Graph Search aims to use the service's one billion members, 240 billion photos and one trillion interpersonal connections to create a more precise, personalized search experience. The service will include information such as photos, status updates, location data and people's “likes."
It differs from a standard web search in that it allows users to make more complex queries by combining phrases, thereby accessing content specifically relevant to them. What this means in practice is that you'll be able to input basic queries such as “who are my friends who live in San Francisco?” and receive tailored results generated from content shared with you on Facebook.
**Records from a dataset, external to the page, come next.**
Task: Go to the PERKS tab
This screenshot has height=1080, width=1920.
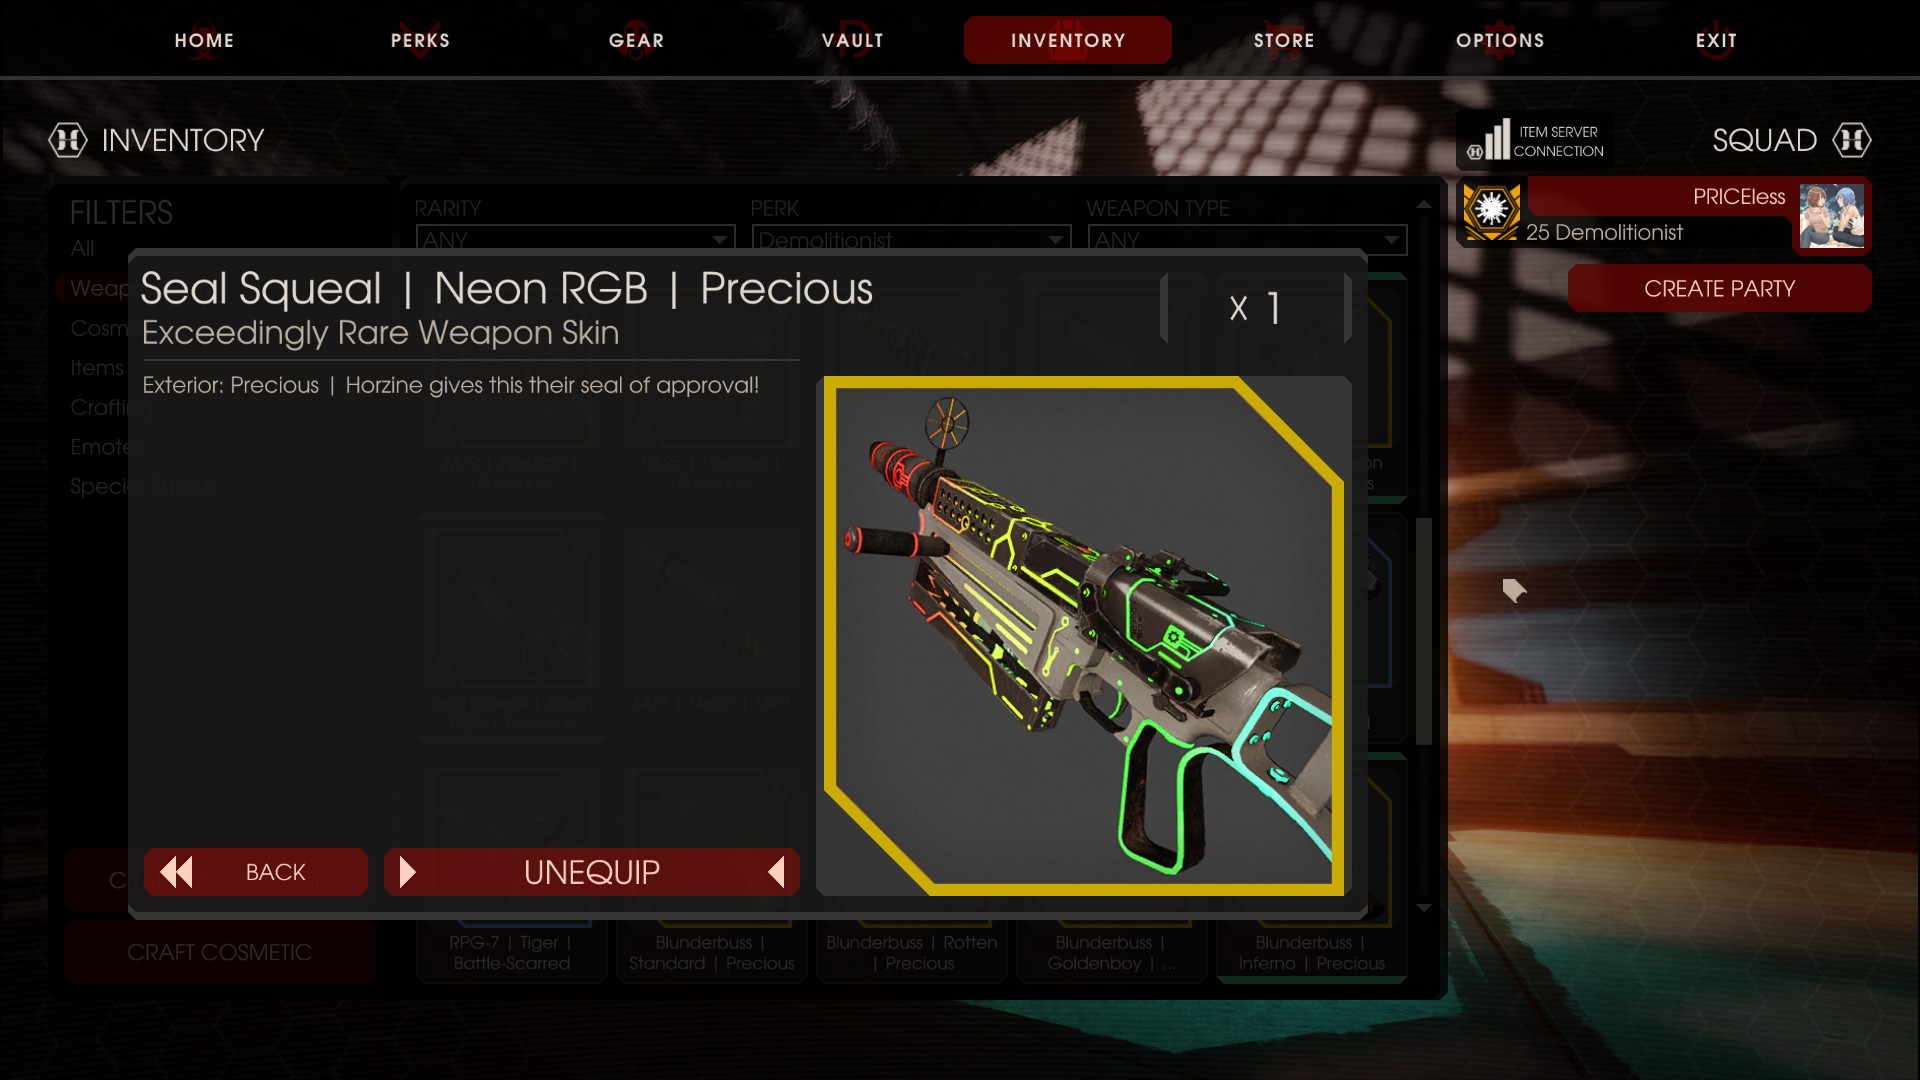Action: click(x=420, y=41)
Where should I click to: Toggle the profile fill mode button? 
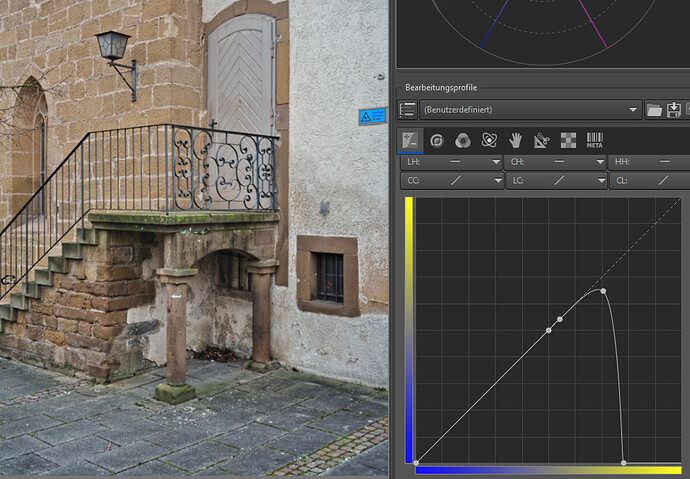click(407, 110)
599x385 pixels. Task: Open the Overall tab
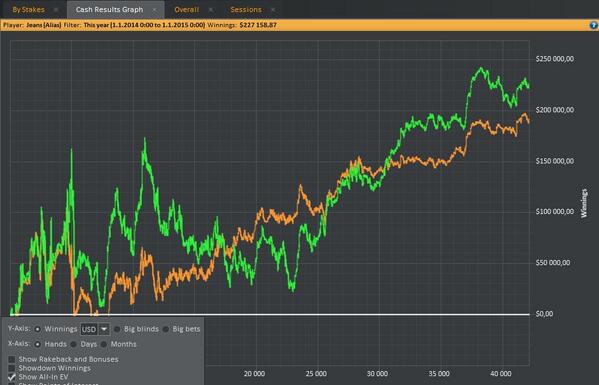click(x=186, y=10)
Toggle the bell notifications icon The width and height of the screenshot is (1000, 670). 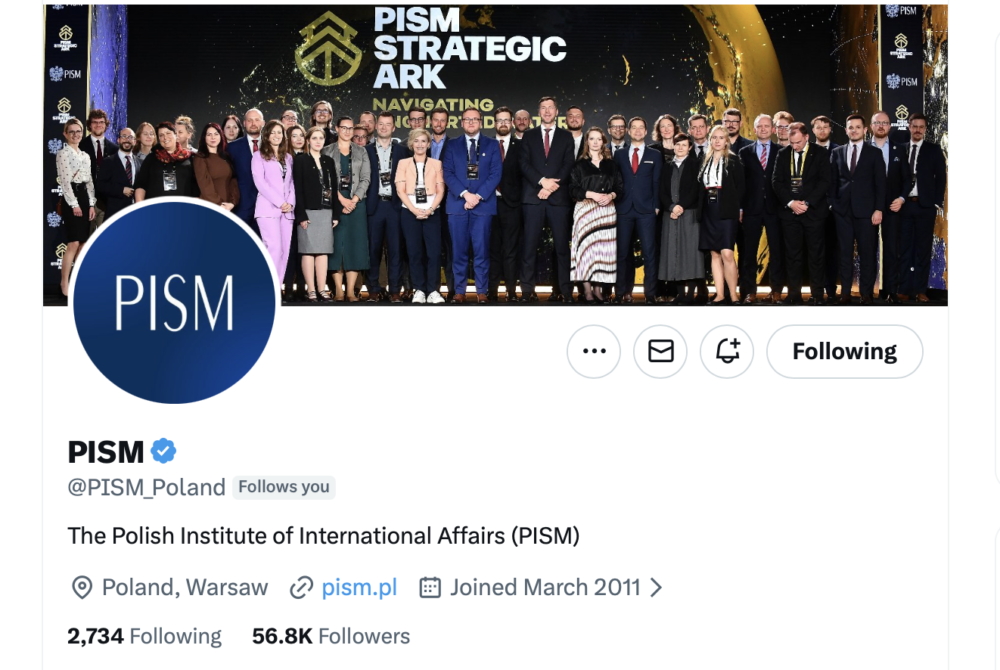pos(727,352)
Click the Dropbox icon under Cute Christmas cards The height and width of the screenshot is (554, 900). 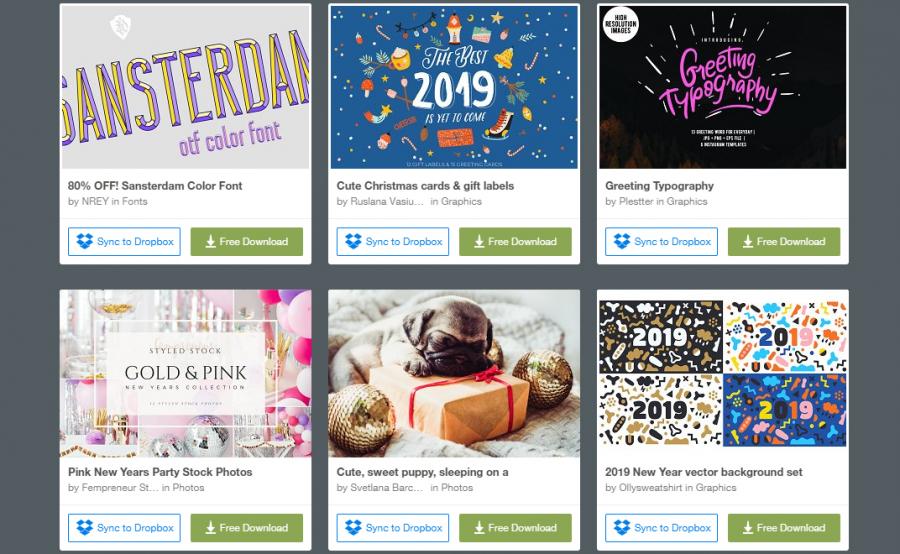354,241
The first version of the service will focus on four main content areas: people, photos, places and interests. This should allow for a fairly wide range of queries such as “photos I like," “tourist attractions in Italy visited by my friends” or “music my friends like." Facebook has also partnered with Microsoft and Bing to incorporate certain web results into Graph Search. This will allow data such as local weather to appear on the service.
With the introduction of a feature such as this to a service with such a large user-base, privacy is a hot topic. Facebook CEO Mark Zuckerberg was quick to assuage fears, stating that the company has dedicated ten percent of its computing power to ensuring user privacy and that the new service will be “privacy aware." Graph Search will display any content shared with the user and can access anything that they themselves have shared publicly, or specifically with individual users. If everything works as it should, then users shouldn't have to alter their current privacy settings.
Graph Search is currently limited to beta and is in a fairly early stage of its development. When one attendee at the press event asked if Instagram photos would appear in the results, Zuckerberg stated that “... it's important to remember that this is a beta product. The reason some things aren't in there now is because it's really hard to get this right, and we're still working on it.”